Stored entries:
= = =

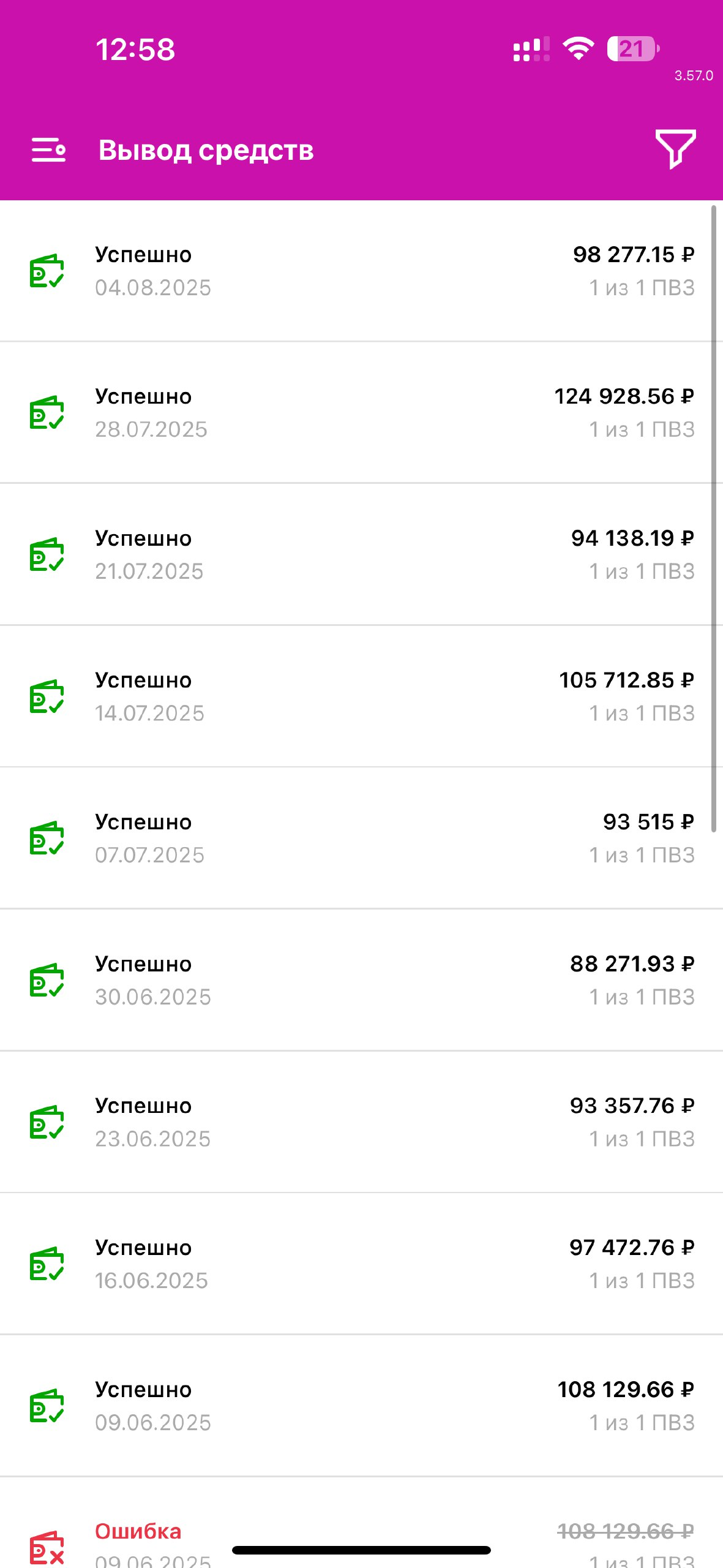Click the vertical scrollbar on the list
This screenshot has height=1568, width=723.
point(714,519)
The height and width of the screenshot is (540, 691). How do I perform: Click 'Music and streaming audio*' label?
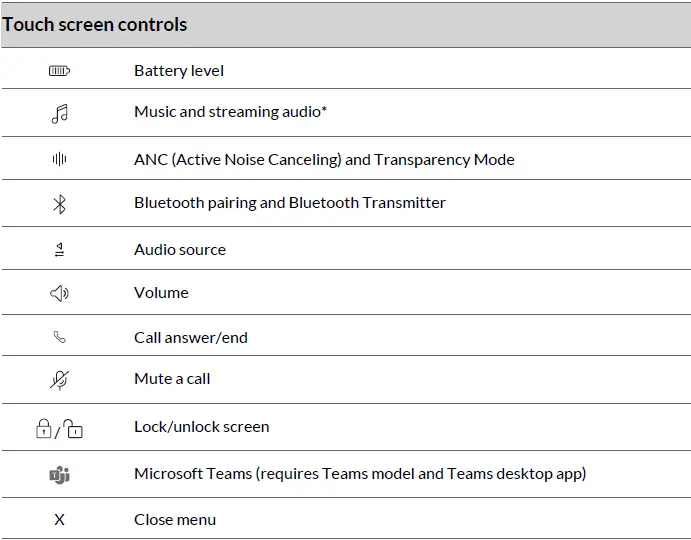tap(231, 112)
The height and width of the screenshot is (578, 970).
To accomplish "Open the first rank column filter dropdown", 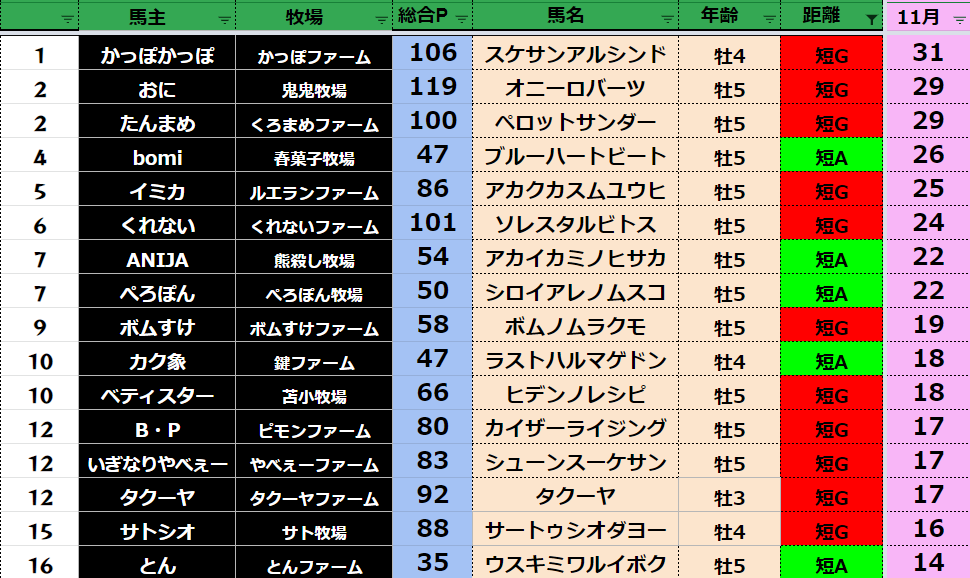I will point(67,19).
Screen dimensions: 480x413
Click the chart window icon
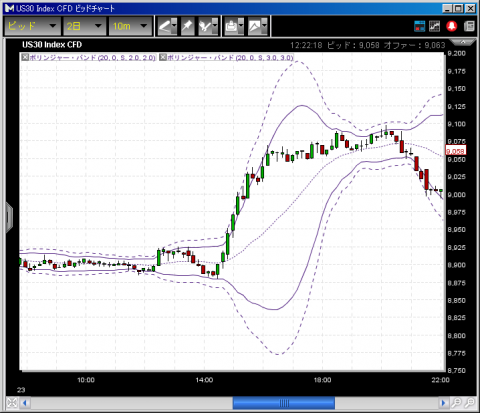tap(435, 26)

= = =

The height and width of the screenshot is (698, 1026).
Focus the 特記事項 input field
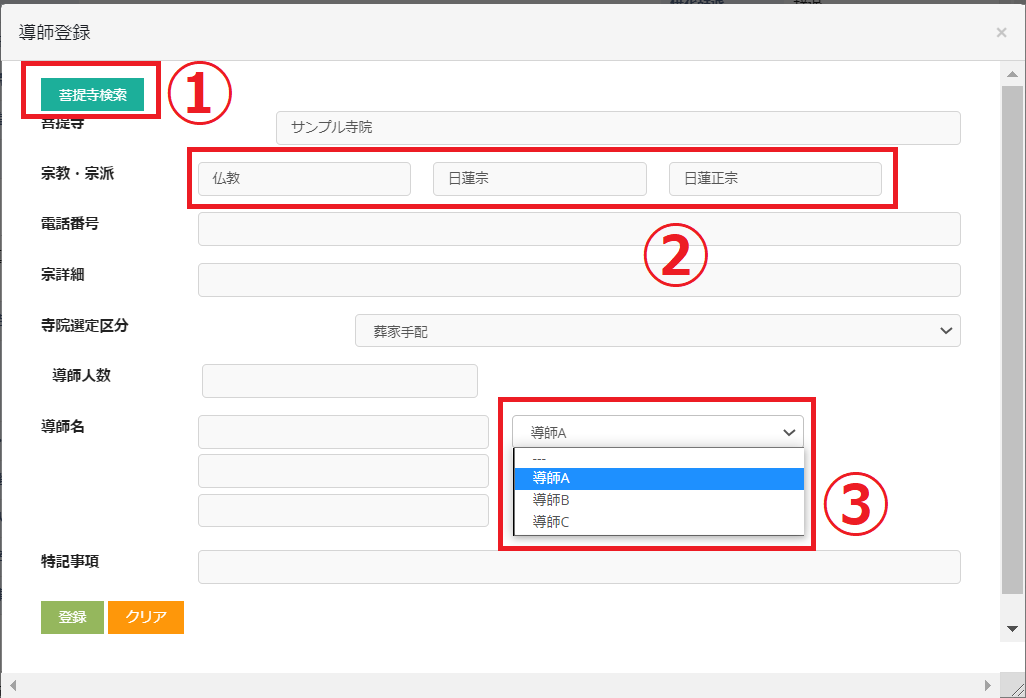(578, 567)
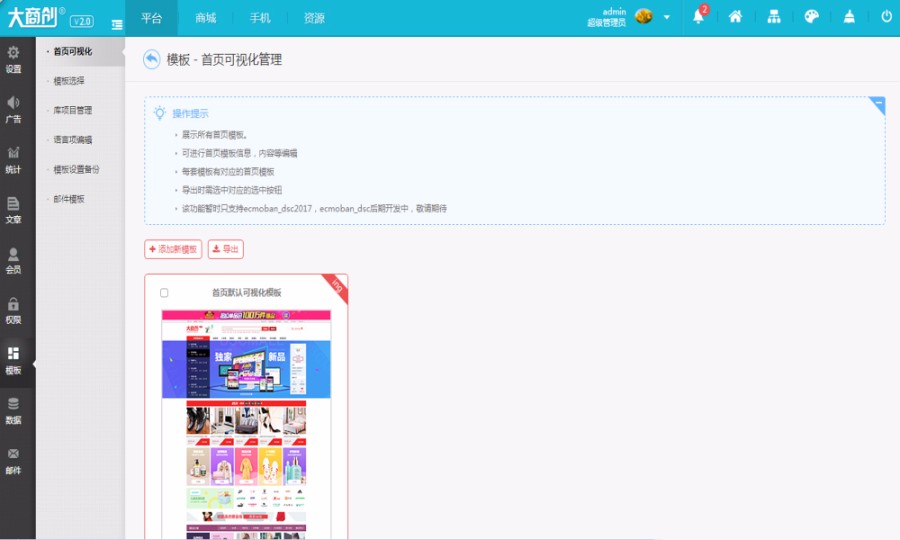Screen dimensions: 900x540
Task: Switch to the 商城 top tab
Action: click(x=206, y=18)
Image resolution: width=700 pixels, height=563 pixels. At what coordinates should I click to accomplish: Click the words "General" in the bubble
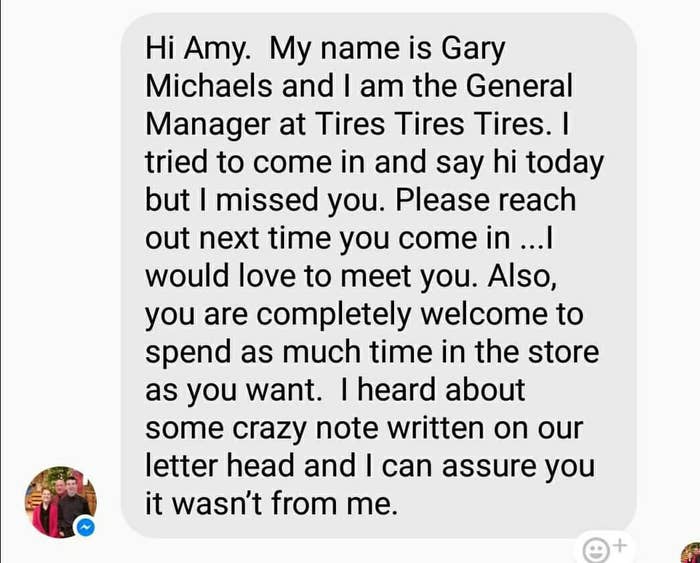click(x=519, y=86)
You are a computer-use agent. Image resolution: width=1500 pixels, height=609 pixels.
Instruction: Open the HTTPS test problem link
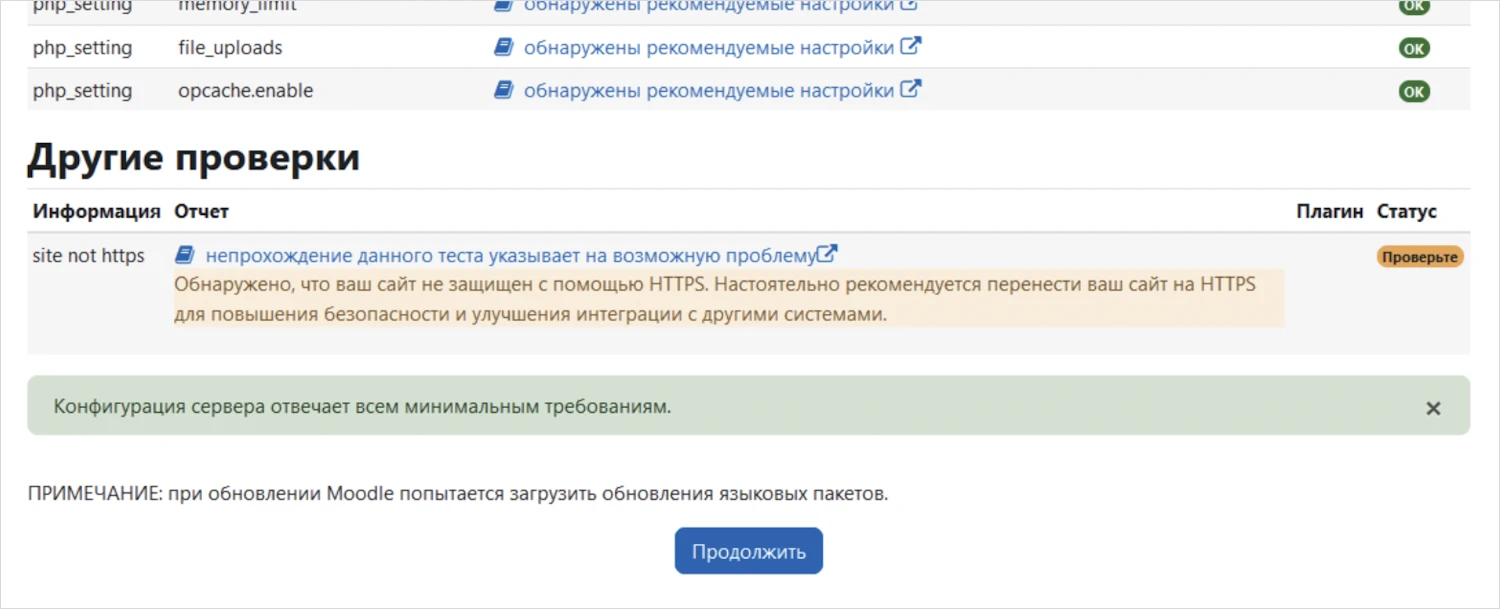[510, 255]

= = =

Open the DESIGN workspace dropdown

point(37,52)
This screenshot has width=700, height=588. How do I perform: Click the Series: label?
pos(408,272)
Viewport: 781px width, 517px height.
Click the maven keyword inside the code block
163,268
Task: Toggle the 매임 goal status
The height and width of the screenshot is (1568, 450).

= = =

## BRIEF
Copy out the lines from the one containing "Viewport: 781px width, 517px height." through the one containing "The height and width of the screenshot is (1568, 450).", including both.

## SOLUTION TO THIS TASK
Viewport: 781px width, 517px height.
Click the maven keyword inside the code block
163,268
Task: Toggle the 매임 goal status
The height and width of the screenshot is (1568, 450).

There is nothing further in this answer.